I'm thinking keep it simple, and just open the doors. But, if you say it needs to come out a few inches, so you can see the bottom of the screen, I'm thinking raise the TV a bit, perhaps even tilt it a bit forward. Open the doors by hand, before going to bed, close them when you get up. A TV remote would then be all the fancy you would need. And that way would would make it a whole lot simpler to change out the TV if it dies.

Just struck me. If you decide you want the TV to come out a few inches, no problem, put it on a platform you pull out by hand. Push it back in. Simple, inexpensive, and nothing to go out of whack.


----------



## honesttjohn (Feb 17, 2015)

A pair of drawer slides, a platform, and maybe a nice piece of trim (optional).

Pull it out - push it in.


----------



## DaninVan (Jan 1, 2012)

Or mount it to the back of the cabinet and though to the wall...
https://www.primecables.ca/p-337812...ing-tv-wall-mount-for-37-to-70-flat-panel-tvs
This is the one we bought for the 55" TV. It's amazingly well built; no idea how they can build it for that price (I feel like I should send them more money...)
Smooth as silk, pulling in and out.


----------



## sunnybob (Apr 3, 2015)

I'm sorry, but all the "pull me push you" ideas have failed the competition entry standards.
These doors stick out wide. Anyone falling asleep watching the Tv will bash their heads when they get up for a midnight comfort break.

Once I have the system figured out, i will fit a timer so that it all retracts out of the way at 1 am.

Dont have a pic of my bedroom (I aint that kinky), but this wall is just a solid mass of doors, all built into the space so nothing can be altered without ripping everything out.


----------



## DaninVan (Jan 1, 2012)

The retracting door thing is readily available hardware...pretty common. Over here. 
The keyword for searching is 'flipping' as in 'flipping door slides (or hinges). 

https://www.richelieu.com/ca/en/cat...-1172-flipper-door-slide/1008641/sku-T1172G18

https://www.richelieu.com/ca/en/cat...slides/series-1172-flipper-door-slide/1008641
https://www.richelieu.com/ca/en/cat...lipper-door-slides/1003612?sort=&nbPerPage=48

Some illustrations...
EZ Pocket Door System-Pocket Door Slide | Rockler Woodworking and Hardware


----------



## MT Stringer (Aug 15, 2012)

MEBCWD said:


> Get the window motor from an old scrap car like you said and use this or similar remote. They would both use 12v so that they can use the same power source.
> 
> https://www.amazon.com/Solidremote-...2201&sr=8-44&keywords=automatic+window+opener
> 
> ...

========================================

• [Stated goal 1]:
In the forum thread about the TV cabinet, at what time does sunnybob plan to have a timer retract everything out of the way?
The forum thread and the records have no connection to each other.

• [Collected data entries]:

========================================

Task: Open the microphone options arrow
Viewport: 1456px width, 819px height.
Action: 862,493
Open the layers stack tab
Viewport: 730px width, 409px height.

========================================

• [Stated goal 2]:
Update the records by replacing "Viewport" with "Display" everywhere it occurs, leaving everything else unchanged.

• [Complete answer 1]:
At 1 am.

• [Complete answer 2]:
Task: Open the microphone options arrow
Display: 1456px width, 819px height.
Action: 862,493
Open the layers stack tab
Display: 730px width, 409px height.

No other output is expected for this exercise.